The Making of Saint Louis Kingship, Sanctity, and Crusade in the Later Middle Ages
- Author: M. Cecilia Gaposchkin
- Subject: Medieval history
- Publisher: Cornell University Press
- Publication date: 15 June 2010
- Media type: Print
- Pages: 352 pp (hardcover)
- ISBN: 978-0801476259

= The Making of Saint Louis =

2010 book by M. Cecilia Gaposchkin

The Making of Saint Louis: Kingship, Sanctity, and Crusade in the Later Middle Ages is a 2010 book by historian M. Cecilia Gaposchkin. Gaposchkin draws on hagiographical, visual, and narrative material, as well as little-used liturgical sources and sermons, to discuss the process by which Louis was canonized and made a saint in the eyes of a large public. The book was praised by other scholars.

== Summary ==
The book is divided into two parts and eight chapters. The first part, containing three chapters, centers on the "hagiographical, dynastic, and political factors that led to Louis' canonization". Specifically, Gaposchkin discusses about Louis' life and death within prevailing notions of sanctity; the canonization process (including the roles of the French crown and papacy); and the process by which Louis was canonized and made a saint.
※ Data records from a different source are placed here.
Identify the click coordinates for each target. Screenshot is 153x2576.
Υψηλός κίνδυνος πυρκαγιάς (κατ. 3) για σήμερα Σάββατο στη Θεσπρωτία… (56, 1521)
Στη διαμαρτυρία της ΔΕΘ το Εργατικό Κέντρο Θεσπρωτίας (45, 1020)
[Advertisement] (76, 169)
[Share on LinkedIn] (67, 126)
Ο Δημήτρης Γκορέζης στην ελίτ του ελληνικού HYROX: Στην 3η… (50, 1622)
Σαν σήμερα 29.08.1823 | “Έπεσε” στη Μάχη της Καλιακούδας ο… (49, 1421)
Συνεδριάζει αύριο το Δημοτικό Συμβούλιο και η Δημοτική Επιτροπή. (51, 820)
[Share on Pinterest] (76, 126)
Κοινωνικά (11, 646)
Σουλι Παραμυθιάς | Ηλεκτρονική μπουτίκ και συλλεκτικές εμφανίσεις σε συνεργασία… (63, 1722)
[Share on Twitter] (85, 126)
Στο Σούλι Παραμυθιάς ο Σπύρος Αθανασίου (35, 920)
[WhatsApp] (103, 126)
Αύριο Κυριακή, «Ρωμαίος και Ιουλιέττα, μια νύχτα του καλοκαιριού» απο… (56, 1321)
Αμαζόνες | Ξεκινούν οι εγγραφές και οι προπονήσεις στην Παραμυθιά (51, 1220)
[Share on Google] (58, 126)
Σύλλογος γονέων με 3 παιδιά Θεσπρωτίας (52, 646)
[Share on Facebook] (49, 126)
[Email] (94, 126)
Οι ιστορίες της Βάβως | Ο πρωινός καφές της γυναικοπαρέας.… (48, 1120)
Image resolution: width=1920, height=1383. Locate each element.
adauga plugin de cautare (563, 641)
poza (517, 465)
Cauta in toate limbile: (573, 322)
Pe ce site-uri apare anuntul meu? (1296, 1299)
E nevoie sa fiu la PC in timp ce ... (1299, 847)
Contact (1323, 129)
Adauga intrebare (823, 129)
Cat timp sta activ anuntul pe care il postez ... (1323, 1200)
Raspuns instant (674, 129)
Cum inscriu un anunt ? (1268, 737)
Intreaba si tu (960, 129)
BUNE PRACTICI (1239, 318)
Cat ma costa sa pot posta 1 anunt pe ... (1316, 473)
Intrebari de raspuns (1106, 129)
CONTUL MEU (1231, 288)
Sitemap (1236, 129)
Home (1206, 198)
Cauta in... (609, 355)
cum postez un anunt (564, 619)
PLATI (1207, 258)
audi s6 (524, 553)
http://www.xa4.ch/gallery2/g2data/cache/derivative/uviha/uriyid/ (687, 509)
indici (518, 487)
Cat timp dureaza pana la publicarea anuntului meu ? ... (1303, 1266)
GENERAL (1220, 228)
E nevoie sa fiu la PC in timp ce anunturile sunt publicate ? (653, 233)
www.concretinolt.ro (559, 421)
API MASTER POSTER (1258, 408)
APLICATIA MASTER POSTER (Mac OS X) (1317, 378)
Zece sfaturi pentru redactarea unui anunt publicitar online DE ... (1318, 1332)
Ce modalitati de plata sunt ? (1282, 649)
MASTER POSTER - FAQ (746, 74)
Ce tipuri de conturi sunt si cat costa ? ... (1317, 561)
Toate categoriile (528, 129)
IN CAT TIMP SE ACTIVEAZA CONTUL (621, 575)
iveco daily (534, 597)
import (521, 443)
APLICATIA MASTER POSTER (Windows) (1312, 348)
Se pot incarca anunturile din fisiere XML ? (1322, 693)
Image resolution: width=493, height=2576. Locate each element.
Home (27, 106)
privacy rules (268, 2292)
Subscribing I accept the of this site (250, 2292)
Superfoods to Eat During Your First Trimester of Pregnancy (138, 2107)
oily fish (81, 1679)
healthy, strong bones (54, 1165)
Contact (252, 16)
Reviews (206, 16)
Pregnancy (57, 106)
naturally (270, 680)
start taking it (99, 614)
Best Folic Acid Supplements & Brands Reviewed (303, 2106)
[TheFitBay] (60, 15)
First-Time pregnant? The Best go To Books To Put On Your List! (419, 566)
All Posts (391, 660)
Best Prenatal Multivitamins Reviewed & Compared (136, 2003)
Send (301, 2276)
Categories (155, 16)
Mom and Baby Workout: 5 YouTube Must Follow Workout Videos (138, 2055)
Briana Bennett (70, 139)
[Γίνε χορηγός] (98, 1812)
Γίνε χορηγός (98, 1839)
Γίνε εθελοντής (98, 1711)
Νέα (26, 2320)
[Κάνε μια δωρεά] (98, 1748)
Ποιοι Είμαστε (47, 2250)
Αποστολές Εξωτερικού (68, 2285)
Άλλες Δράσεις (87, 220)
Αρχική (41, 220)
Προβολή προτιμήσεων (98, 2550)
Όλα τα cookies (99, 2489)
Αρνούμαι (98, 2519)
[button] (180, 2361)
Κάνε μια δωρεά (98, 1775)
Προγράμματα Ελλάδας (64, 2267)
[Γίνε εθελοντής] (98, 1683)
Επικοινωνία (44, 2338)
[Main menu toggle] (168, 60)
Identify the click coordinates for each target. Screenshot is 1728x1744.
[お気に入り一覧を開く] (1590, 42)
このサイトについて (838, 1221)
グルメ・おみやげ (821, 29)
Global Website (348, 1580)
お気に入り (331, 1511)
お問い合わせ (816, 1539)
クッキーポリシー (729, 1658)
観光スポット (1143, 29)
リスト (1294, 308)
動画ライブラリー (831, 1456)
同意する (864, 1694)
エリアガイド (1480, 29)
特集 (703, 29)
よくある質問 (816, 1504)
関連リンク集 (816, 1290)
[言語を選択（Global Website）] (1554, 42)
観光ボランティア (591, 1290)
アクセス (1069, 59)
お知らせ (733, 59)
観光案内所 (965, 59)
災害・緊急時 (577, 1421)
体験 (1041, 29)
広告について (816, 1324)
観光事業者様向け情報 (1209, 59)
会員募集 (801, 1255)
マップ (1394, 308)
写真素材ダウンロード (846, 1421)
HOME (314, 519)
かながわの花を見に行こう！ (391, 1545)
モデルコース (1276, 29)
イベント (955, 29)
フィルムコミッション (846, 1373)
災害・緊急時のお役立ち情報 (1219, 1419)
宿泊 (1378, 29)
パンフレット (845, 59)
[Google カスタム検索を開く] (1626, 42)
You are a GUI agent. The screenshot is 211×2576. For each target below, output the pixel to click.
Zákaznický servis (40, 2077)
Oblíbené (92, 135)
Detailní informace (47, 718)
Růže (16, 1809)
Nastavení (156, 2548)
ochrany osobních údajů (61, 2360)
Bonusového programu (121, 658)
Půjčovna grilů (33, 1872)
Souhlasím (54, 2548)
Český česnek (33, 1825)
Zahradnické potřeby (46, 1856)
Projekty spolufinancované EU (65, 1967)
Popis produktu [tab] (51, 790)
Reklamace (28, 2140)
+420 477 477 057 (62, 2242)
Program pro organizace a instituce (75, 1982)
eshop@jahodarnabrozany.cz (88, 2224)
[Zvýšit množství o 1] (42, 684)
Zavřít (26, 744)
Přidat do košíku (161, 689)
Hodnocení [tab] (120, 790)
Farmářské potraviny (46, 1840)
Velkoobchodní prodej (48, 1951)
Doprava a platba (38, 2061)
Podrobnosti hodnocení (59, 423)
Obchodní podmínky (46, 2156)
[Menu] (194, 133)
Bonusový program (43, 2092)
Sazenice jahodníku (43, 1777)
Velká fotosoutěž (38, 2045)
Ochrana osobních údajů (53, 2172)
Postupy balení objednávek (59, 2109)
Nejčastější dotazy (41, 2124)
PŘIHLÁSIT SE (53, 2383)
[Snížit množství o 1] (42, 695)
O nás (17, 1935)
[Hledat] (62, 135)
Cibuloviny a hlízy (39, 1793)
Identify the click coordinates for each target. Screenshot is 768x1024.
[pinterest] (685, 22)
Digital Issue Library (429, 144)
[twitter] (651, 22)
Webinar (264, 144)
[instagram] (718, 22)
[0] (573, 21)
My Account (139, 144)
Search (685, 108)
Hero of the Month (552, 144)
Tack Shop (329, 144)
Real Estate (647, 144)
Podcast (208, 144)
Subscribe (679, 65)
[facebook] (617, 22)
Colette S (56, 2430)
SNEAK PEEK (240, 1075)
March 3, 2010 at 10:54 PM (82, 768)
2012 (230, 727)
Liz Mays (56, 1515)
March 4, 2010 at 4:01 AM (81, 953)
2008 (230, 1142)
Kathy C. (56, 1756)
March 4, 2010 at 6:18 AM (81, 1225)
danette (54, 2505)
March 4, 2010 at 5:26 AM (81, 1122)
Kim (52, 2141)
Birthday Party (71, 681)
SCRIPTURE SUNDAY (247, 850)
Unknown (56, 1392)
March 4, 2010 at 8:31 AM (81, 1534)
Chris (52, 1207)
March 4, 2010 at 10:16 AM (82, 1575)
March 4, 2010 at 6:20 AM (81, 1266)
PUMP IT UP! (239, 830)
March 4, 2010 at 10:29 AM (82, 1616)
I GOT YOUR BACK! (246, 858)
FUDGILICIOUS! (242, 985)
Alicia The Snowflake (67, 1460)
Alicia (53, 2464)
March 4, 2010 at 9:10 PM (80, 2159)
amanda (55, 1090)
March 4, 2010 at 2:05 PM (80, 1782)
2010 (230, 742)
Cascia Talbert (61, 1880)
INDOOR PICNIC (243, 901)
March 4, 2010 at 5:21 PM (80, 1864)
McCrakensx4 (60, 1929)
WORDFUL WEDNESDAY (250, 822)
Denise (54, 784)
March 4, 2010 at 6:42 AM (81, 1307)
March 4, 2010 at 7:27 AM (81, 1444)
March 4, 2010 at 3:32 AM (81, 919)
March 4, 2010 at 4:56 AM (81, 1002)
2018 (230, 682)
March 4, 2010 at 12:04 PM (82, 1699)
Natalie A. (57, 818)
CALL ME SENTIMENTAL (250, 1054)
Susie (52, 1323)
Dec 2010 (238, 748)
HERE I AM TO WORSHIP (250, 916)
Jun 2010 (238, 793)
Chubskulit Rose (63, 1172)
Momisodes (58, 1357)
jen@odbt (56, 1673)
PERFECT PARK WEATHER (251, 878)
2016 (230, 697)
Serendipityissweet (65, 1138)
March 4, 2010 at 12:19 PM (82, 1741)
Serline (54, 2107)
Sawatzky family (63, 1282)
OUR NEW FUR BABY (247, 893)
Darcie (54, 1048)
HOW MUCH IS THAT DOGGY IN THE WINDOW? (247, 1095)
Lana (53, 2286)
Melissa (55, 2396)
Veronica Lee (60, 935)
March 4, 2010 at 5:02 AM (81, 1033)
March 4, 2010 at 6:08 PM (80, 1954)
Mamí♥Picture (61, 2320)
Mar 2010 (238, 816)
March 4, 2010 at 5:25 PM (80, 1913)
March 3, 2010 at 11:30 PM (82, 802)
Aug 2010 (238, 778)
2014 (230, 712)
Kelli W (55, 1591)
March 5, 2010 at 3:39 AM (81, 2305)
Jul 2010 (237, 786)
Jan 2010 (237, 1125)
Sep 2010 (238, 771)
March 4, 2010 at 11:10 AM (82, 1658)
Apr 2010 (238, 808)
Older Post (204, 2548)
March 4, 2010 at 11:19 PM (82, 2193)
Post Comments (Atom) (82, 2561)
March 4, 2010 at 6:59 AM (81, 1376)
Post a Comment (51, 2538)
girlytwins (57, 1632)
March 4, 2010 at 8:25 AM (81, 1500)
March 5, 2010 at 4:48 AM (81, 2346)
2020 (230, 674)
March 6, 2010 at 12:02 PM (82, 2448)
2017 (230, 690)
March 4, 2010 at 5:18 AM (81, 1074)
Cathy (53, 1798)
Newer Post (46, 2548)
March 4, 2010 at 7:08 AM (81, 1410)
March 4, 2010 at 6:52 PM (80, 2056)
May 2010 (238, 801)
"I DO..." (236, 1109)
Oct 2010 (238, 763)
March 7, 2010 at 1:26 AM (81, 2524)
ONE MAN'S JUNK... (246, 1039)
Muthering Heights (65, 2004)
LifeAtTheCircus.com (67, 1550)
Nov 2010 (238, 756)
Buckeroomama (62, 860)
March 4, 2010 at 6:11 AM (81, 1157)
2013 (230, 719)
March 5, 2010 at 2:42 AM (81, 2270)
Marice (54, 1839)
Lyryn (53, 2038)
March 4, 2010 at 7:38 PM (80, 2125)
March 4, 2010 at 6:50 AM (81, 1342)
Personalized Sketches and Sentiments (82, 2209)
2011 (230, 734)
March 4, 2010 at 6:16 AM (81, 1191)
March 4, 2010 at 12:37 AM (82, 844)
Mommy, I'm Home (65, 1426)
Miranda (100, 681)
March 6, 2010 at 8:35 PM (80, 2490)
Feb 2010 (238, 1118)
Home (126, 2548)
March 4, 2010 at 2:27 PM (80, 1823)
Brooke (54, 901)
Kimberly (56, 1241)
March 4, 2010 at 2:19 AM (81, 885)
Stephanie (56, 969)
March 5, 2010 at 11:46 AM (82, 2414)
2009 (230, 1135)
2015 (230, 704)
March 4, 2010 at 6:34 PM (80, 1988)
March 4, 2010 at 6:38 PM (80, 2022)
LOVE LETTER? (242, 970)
The second part, containing five chapters, follows "what happened after this when the official institutional centres of the monarchy and the papacy lost control of the representation of the Capetian saint-king." In chapter seven Gaposchkin analyzes the Joinville account, and the eighth chapter is about the iconographic programs in private prayer books commissioned and owned by descendants of Louis.

== Reception ==
In The Catholic Historical Review, Paula Mae Carns praised The Making of Saint Louis as "beautifully written, well researched, comprehensive, and insightful", calling the primer on the structure of the liturgical office a useful addition for readers unfamiliar with the genre. She said the eighth chapter should have included discussion of pictorial cycles besides the iconographic programs in private prayer books, but described this as a slight flaw in a book that is "an invaluable resource for its content, illustrations, and bibliography."

Jennifer R. Davis wrote that "[Louis'] reign presents difficulties of interpretation for modern historians, partly because it was -hard for his contemporaries to comprehend [...]. Gaposchkin's disentangling of the elements of Louis' sanctity, and what these component parts meant to different interest groups, allows her to historicize the hagiography". Davis praised Gaposchkin for providing "ample citations and appendixes presenting her sources", and for drawing on little-used liturgical sources and sermons instead of just hagiographical, visual, and narrative material.

Carol J. Williams said that Gaposchkin achieves the aim of "[tracing] the process by which Louis was turned from a king into a saint". Williams criticized how Gaposchkin's examination of liturgy "remains limited to the text and [...] the melodic element of this chant material has been ignored completely", writing that whether the chant types for saints or kings were used for Louis' historia would have been valuable information. Still, Williams praised the book as important scholarship for "demonstrating how to use liturgical sources to construct a political or historical narrative".

Edward Holt called the book an "engaging [...] remarkably accessible" work, praising the way that each chapter is "summarized in a conclusion that also functions seamlessly to transition to the next topic." Holt argued that on multiple occasions Gaposchkin weaves in extra material without losing the overall focus, and also stated that she "encompasses and crystallizes many intellectual theories of middle ages [sic]".

John W. Baldwin declared in Speculum that "through her mastery of previous scholarship and her singular attention to the liturgy and sermons, Cecilia Gaposchkin has produced the definitive study of Louis's sainthood for our generation." Baldwin stated that she "demonstrates how these ceremonies [...] made Louis a credible and ideologically potent saint for a large public including not only the clergy but the pious laity as well."